Random Comics News Story Round-Up

* whoa, awesome: Roger Sabin talks to Joe Sacco. (via)

* congratulations to Steven Grant on his long run of Permanent Damage columns at CBR, now coming to an end. I may not have always agreed with Steven, but I never failed to appreciate his unique perspective and hard-won insight on any number of industry issues. His was a very admirable run of columns across five or six "ages" of Internet publishing. I'll miss reading him regularly and wish him all the luck on future projects. Marc-Oliver Frisch ruminates.

image* Richard Thompson has inaugurated a series of his illustrations at his Cul De Sac blog. One great thing about Thompson's blog is that he consistently remembers to include links to giant versions of the art so that you can check out the details of his drawings.
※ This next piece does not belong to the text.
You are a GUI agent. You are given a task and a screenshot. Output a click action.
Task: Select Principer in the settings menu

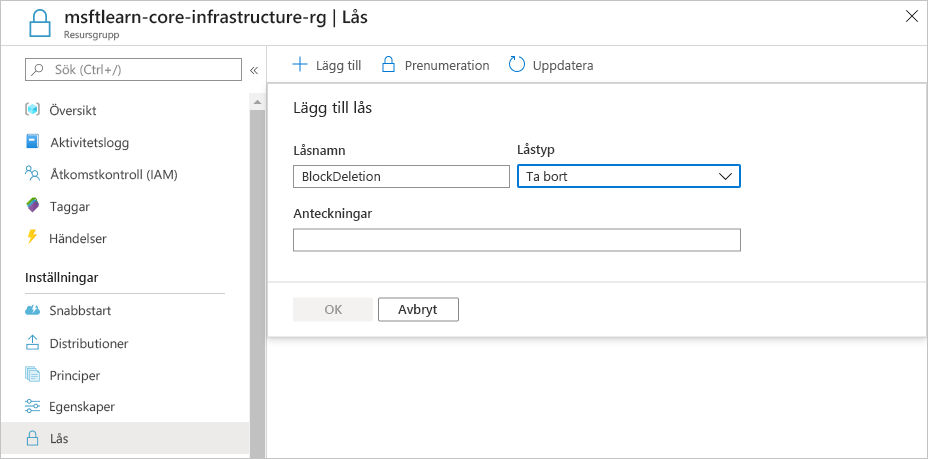[x=75, y=376]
* a celebration of one of modern comics' seminal texts.

* the reviewer David Uzumeri makes note of some later-than-everyone-would-like announcements of creative team switches on DC books. I think this kind of thing is sort of a big issue when you take the long view, although right up close it doesn't look like a big deal. I hope I can write more about this at a future date, but I think the mainstream companies continue to do needless harm to themselves by surprisingly sloppy publishing habits, habits enabled by their control of the Direct Market.
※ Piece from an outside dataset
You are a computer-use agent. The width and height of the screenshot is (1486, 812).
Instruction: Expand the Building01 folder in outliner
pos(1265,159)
* Sean Kleefeld decides it's him.

* here's a list of 10 female characters from the comics that the author thinks are worth noting. The qualifiers kind of make me laugh. Saying you don't read enough manga to make a stab at processing those comics like the other comics doesn't seem polite at this late date as much as it seems like it should either disqualify you or compel you to re-name your list. Also, despite what the list implies, there are alt-comics characters that are female that aren't autobiographical figures: Viv and Angel from Love and Rockets are two great ones that come immediately to mind. (She does give Asterios Polyp's Ursula an honorable mention, so maybe she just doesn't like that many female characters from that corner of comics.) Anyway, I don't mean to grouse. Those features are supposed to be fun. I just don't understand why you can't name them what they are instead of naming them what they aren't and then explaining why you shouldn't have to. There's nothing wrong with a list of great female comics characters in mainstream comics, or mainstream and indies, or whatever reflects your reading interests.

* boy, the site of the currently-defunct Editor & Publisher looks super-creepy as the article links time out and fall away.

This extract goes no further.